Input Start Marker

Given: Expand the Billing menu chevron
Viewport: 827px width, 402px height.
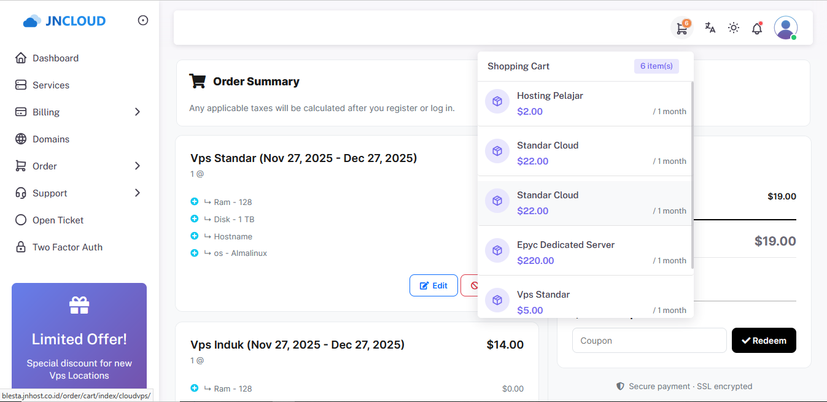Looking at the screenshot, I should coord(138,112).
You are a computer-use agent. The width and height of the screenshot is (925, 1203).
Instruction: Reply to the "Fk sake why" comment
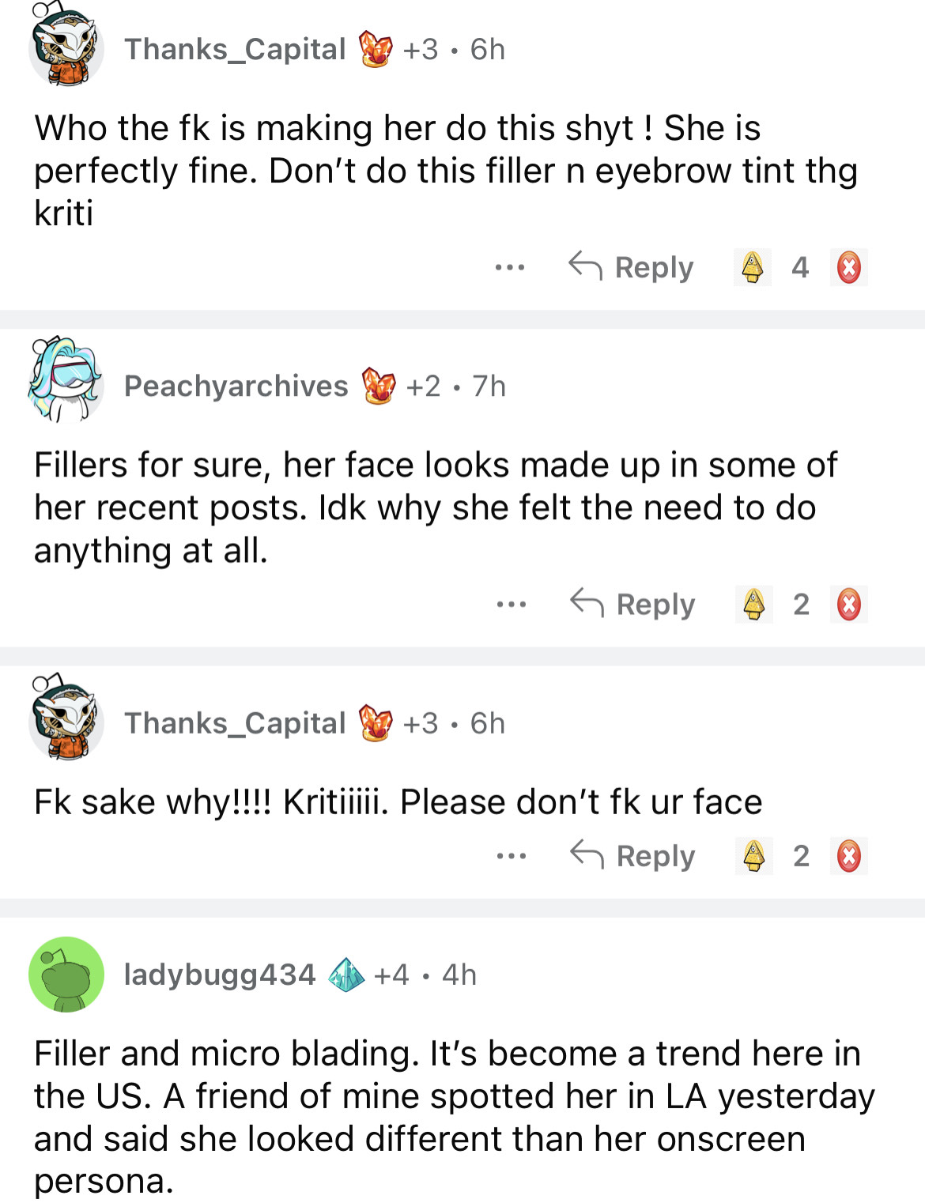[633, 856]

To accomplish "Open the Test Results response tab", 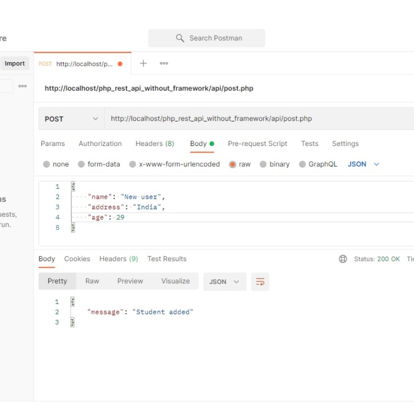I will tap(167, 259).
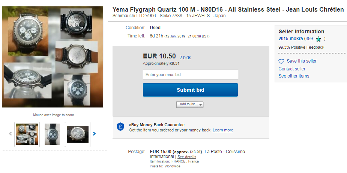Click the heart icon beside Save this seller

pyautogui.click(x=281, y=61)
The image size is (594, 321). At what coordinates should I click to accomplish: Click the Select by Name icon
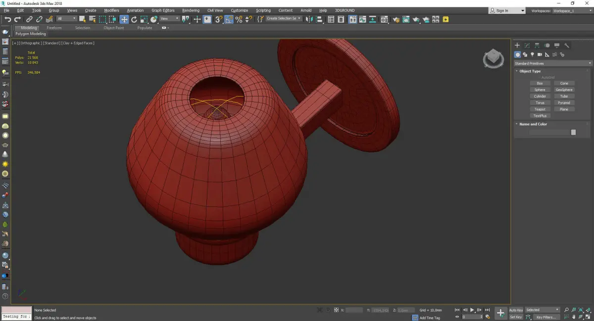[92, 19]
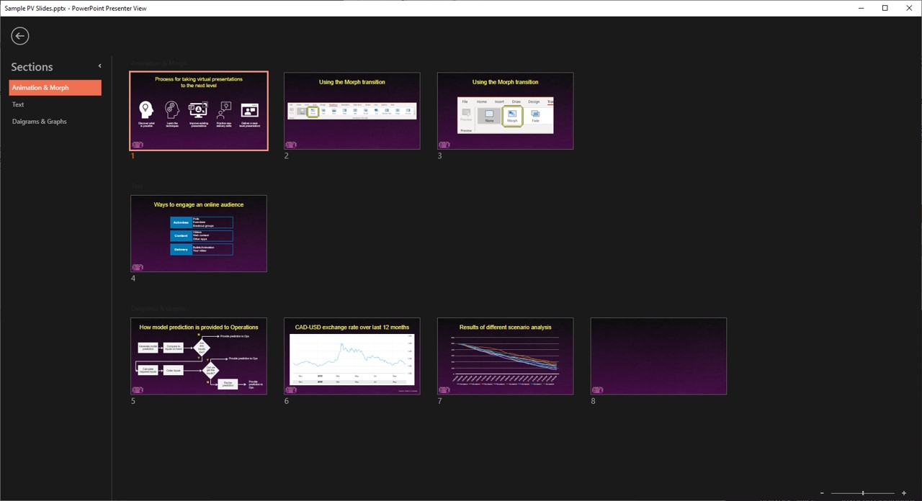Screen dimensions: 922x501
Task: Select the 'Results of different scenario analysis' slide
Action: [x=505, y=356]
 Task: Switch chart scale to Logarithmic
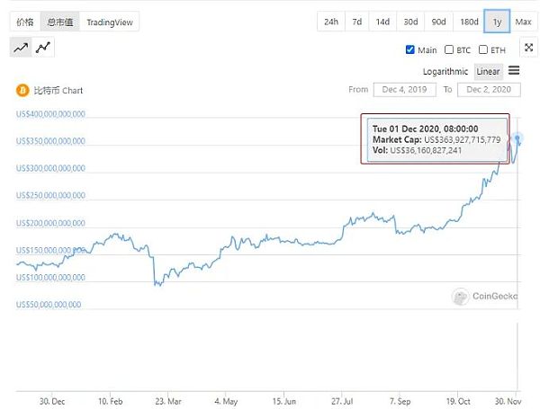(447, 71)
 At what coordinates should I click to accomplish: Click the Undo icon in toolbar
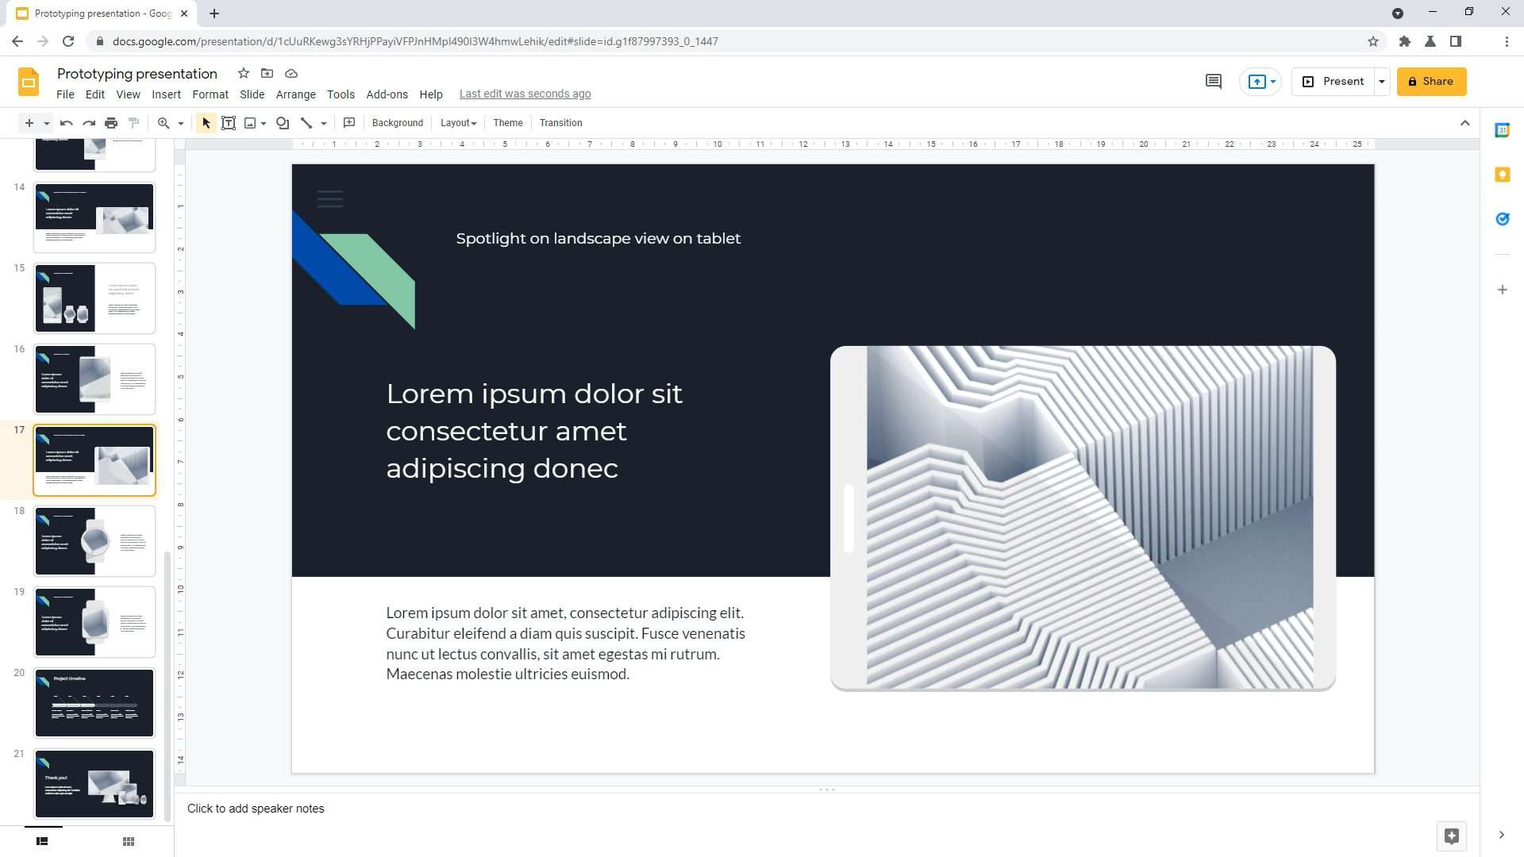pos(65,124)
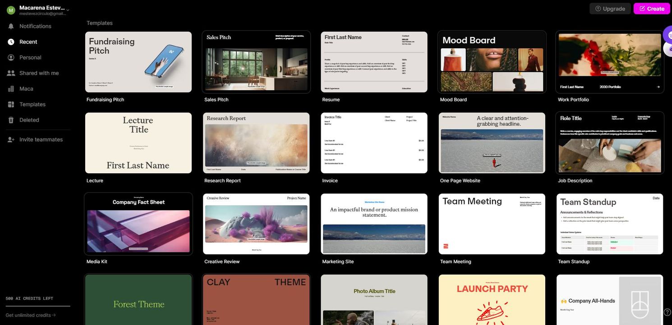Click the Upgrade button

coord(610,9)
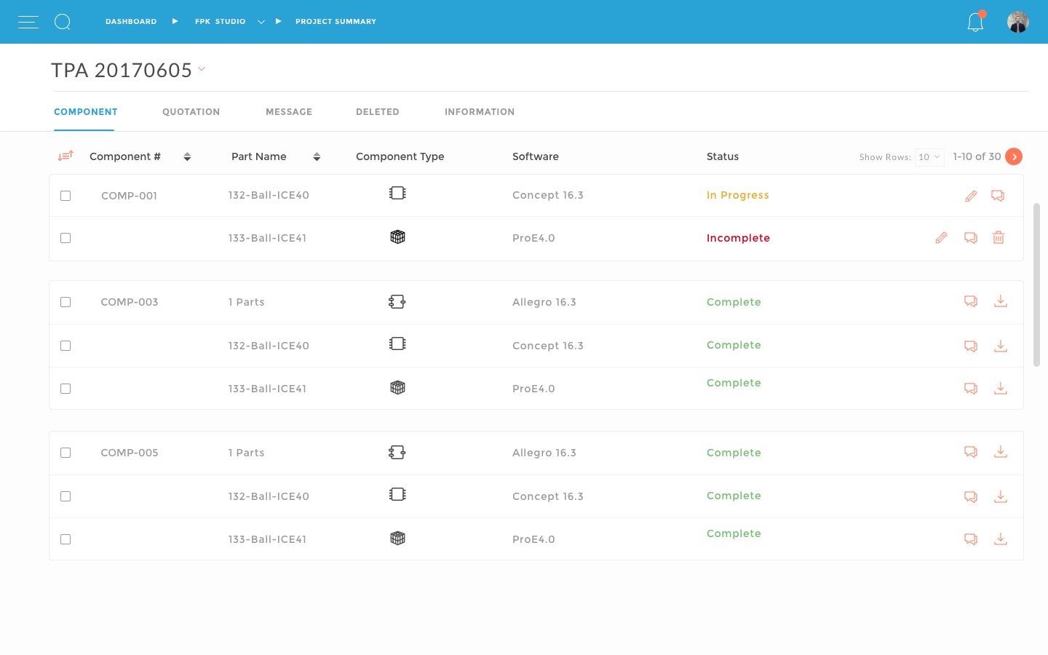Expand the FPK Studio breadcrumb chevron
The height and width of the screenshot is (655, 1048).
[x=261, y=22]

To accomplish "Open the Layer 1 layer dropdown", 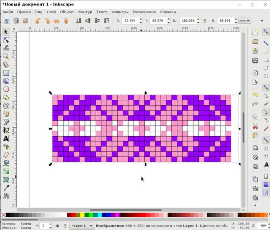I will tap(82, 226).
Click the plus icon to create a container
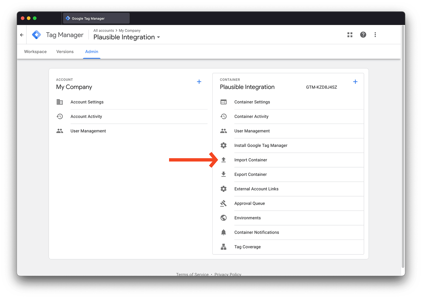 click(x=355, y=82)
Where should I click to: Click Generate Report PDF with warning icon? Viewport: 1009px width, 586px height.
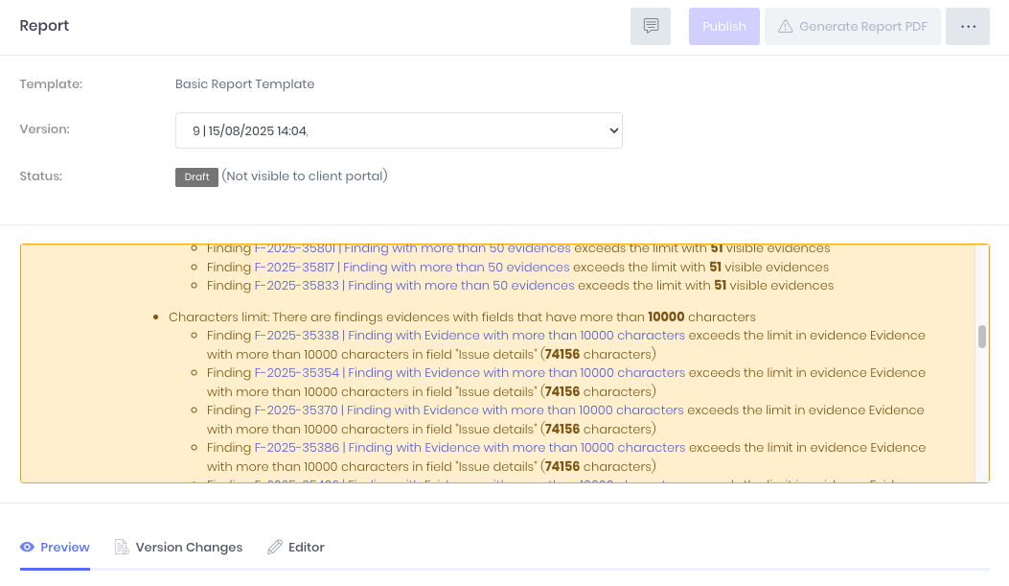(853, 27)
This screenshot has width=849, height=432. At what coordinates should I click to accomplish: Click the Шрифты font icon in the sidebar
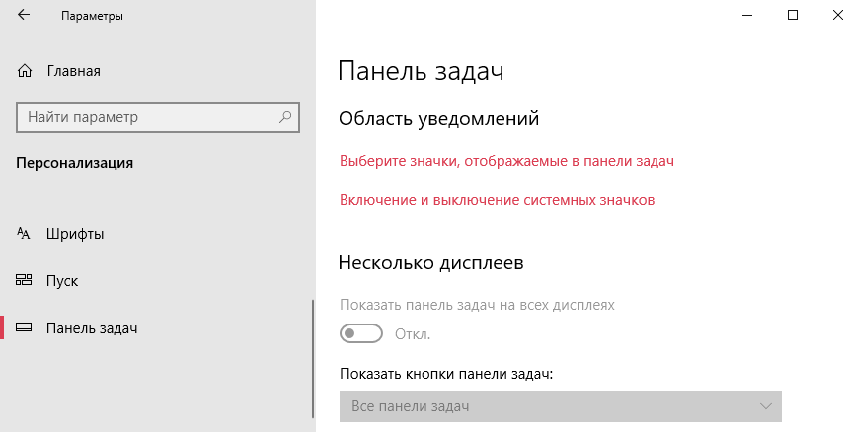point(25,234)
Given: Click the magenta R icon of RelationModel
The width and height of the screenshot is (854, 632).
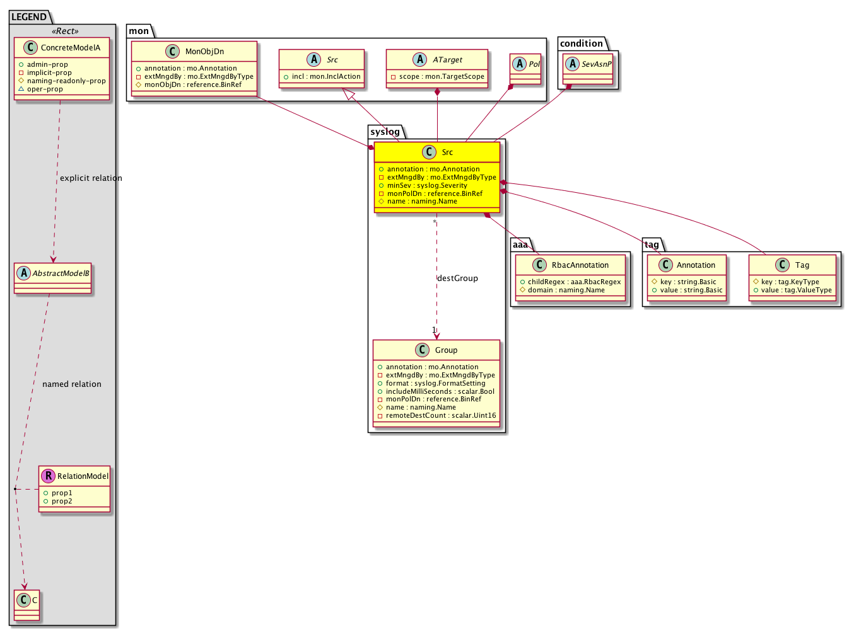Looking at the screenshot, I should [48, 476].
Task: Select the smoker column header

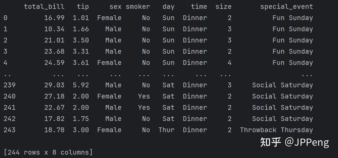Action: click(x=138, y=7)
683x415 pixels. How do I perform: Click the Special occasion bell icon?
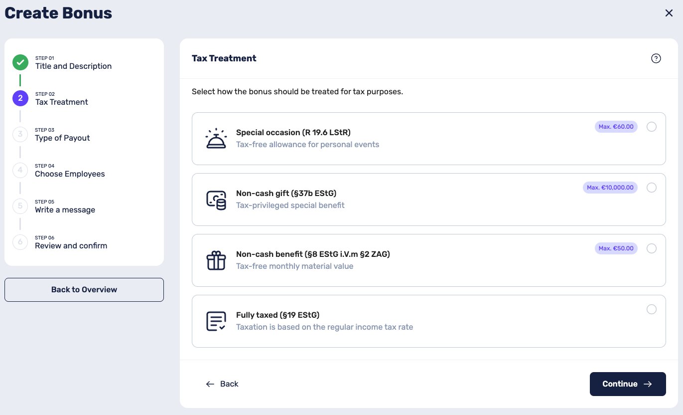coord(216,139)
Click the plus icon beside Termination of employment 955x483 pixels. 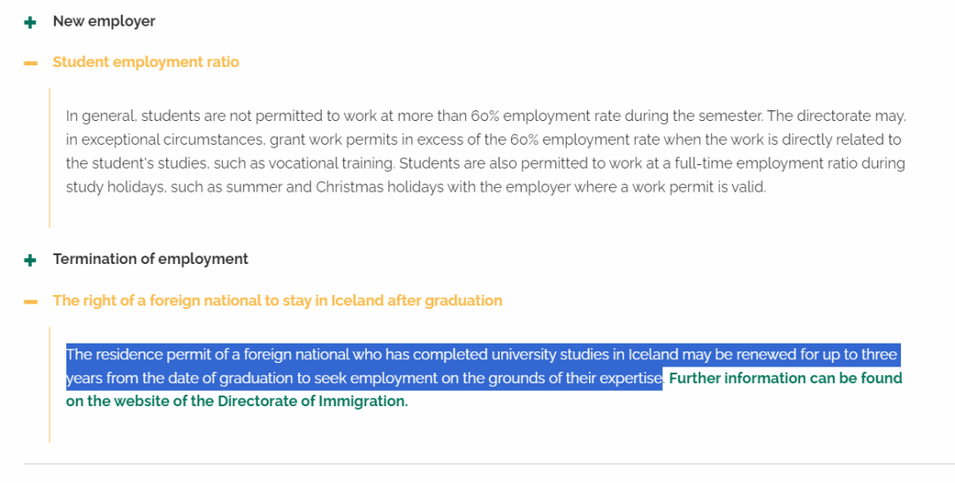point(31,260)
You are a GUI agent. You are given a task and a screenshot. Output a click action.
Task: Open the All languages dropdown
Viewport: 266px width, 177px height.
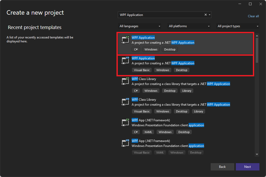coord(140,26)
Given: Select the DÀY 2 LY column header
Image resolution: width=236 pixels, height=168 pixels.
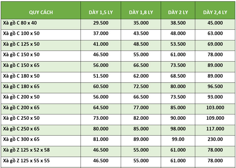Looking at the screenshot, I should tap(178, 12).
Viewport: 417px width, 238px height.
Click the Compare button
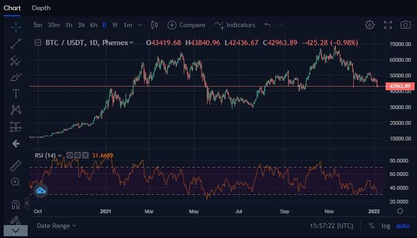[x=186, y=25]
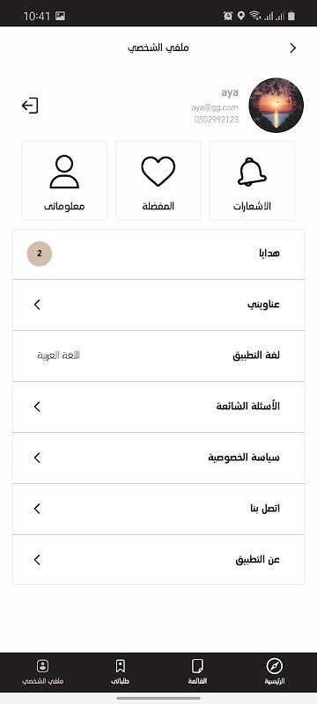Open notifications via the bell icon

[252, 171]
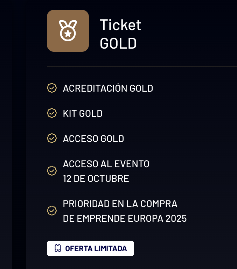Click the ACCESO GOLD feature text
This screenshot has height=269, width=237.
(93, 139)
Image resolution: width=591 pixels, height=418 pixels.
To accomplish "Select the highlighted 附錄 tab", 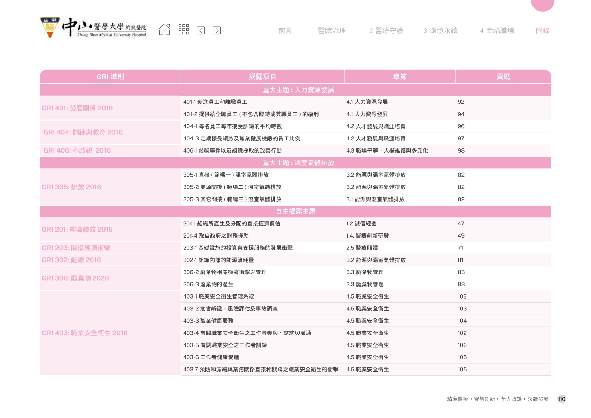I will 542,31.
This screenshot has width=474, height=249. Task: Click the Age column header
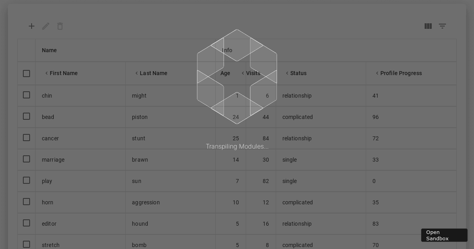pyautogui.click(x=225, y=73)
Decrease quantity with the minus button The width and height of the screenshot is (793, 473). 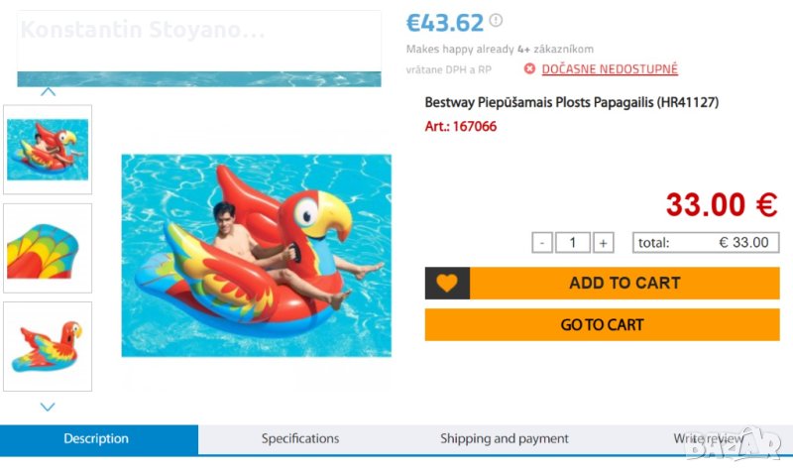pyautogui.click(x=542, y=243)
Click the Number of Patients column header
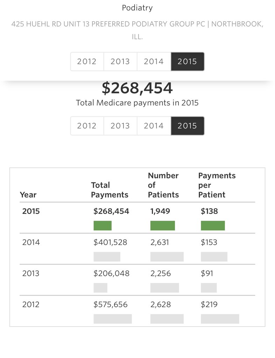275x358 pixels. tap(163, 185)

Input End Marker

◆ Task to carry out:
Among the entries above, copy exactly the stretch from the line holding "Task: Open the All languages dropdown" through the line holding "Viewport: 417px width, 238px height.", leaving out any pictures.

◆ Exercise result:
Task: Open the All languages dropdown
Viewport: 266px width, 177px height.
coord(140,26)
Given: Select the DÀY 2 LY column header
Image resolution: width=236 pixels, height=168 pixels.
Looking at the screenshot, I should tap(178, 12).
Viewport: 417px width, 238px height.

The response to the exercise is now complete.